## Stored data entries
----------
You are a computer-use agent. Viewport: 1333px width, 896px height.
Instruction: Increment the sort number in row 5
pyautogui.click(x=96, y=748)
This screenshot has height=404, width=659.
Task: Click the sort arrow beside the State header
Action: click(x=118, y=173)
----------
## Directions
Each line of the data is to be written out again exactly.

## Exercise solution
You are a computer-use agent. Viewport: 1333px width, 896px height.
Instruction: Increment the sort number in row 5
pyautogui.click(x=96, y=748)
This screenshot has height=404, width=659.
Task: Click the sort arrow beside the State header
Action: click(x=118, y=173)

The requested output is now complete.